-- BEGIN Record extracts --
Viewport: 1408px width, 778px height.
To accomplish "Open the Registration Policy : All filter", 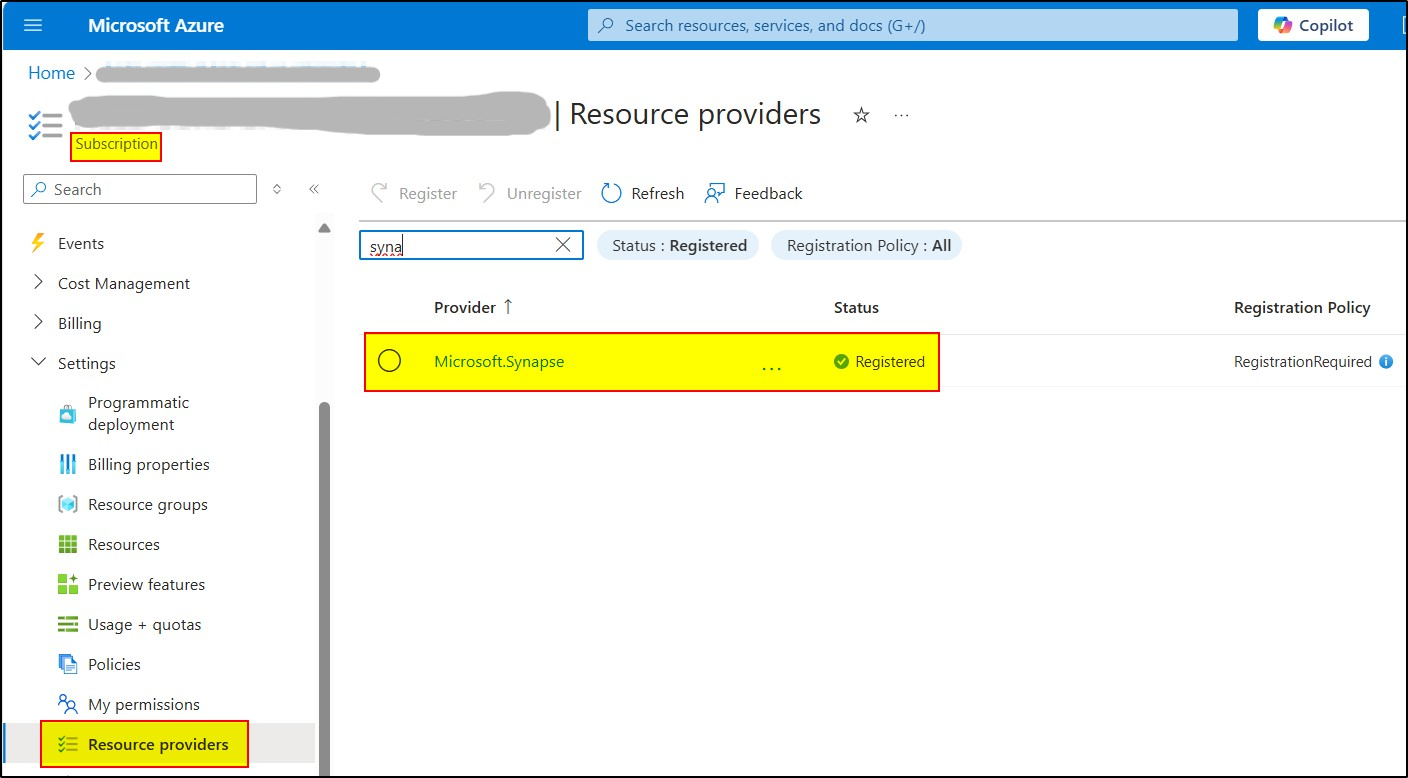I will click(x=866, y=245).
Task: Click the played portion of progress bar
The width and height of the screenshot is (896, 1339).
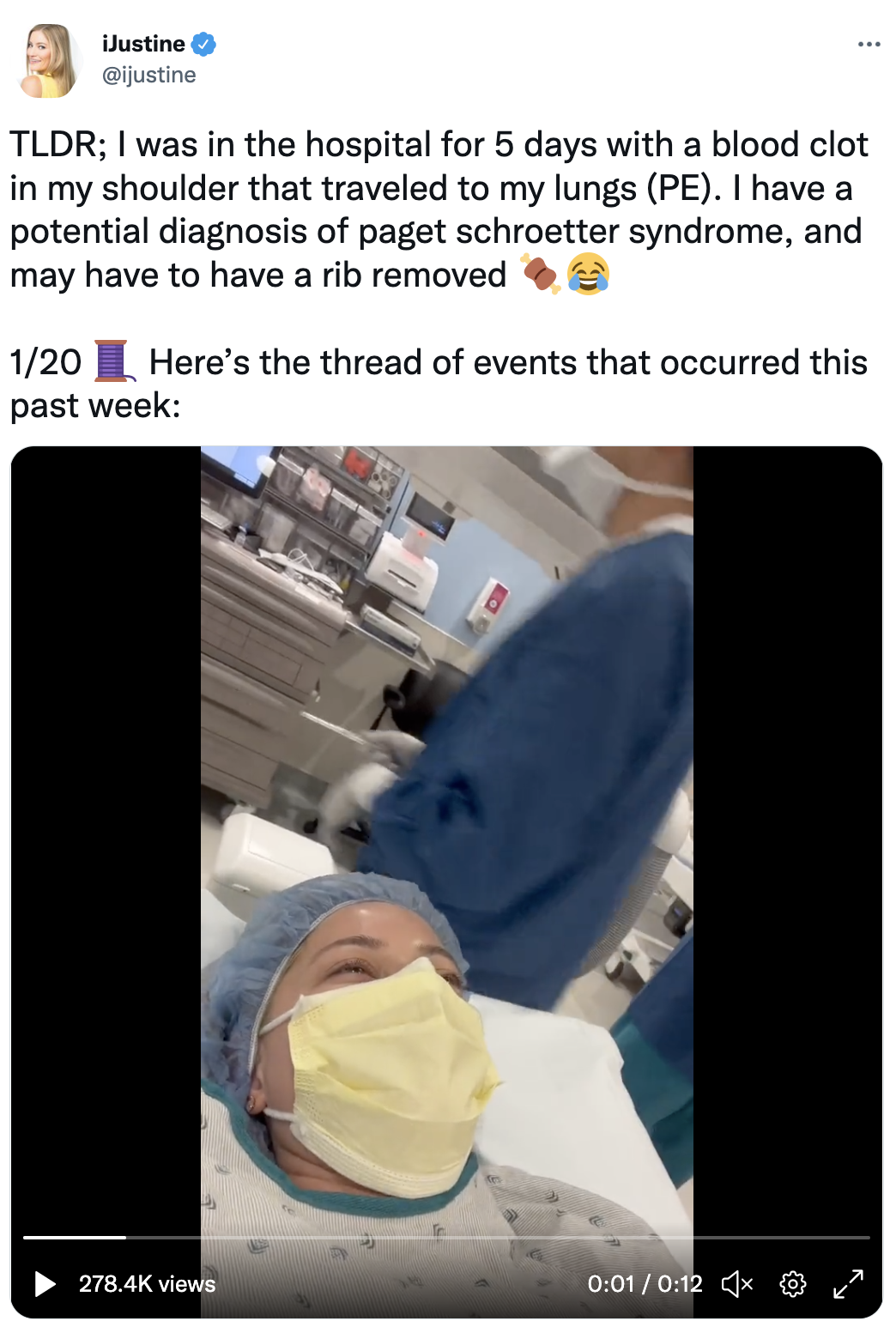Action: (x=75, y=1237)
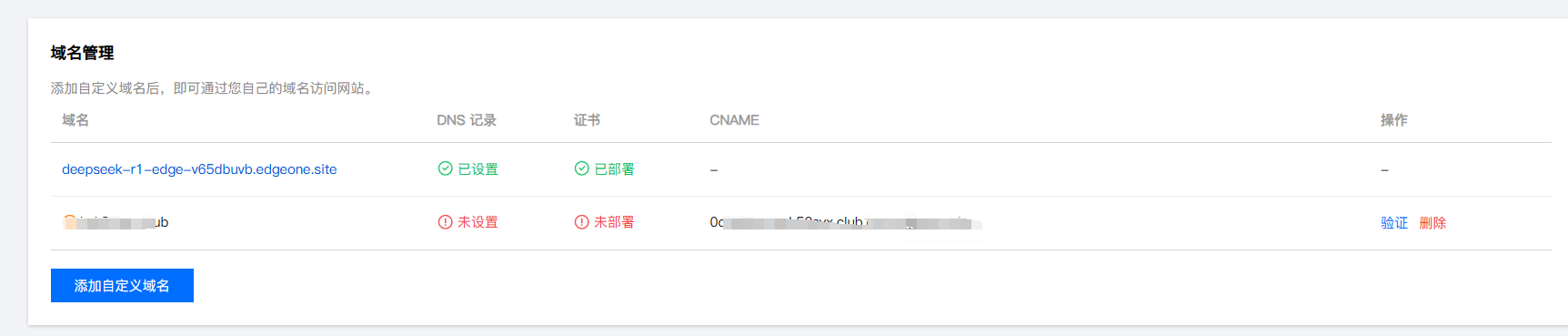
Task: Select the CNAME column header
Action: click(734, 120)
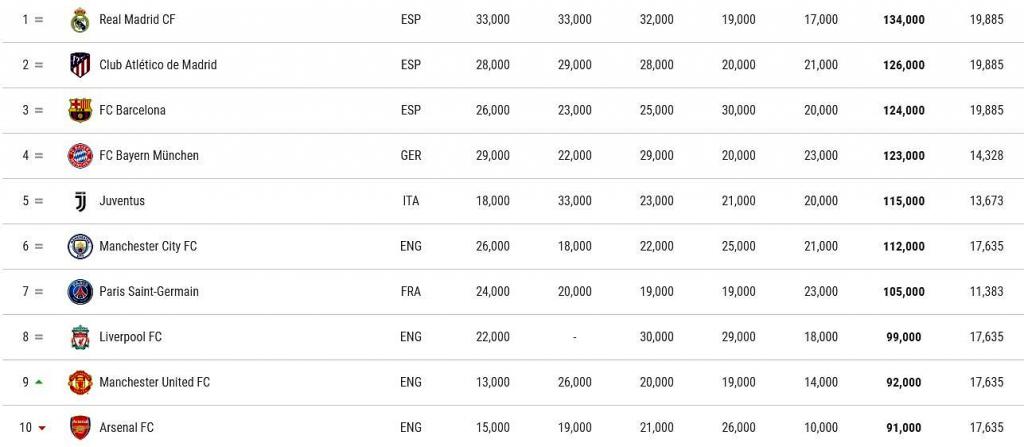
-- END Record extracts --
◆ **Written problem**
Render everything from the line containing "Task: Click the" down to the end of the data as a numbered list, skipping blank lines. Omit the pictures from your answer.

◆ **Correct response**
1. Task: Click the played portion of progress bar
2. The width and height of the screenshot is (896, 1339).
3. Action: (x=75, y=1237)
4. Task: Select the CNAME column header
5. Action: click(734, 120)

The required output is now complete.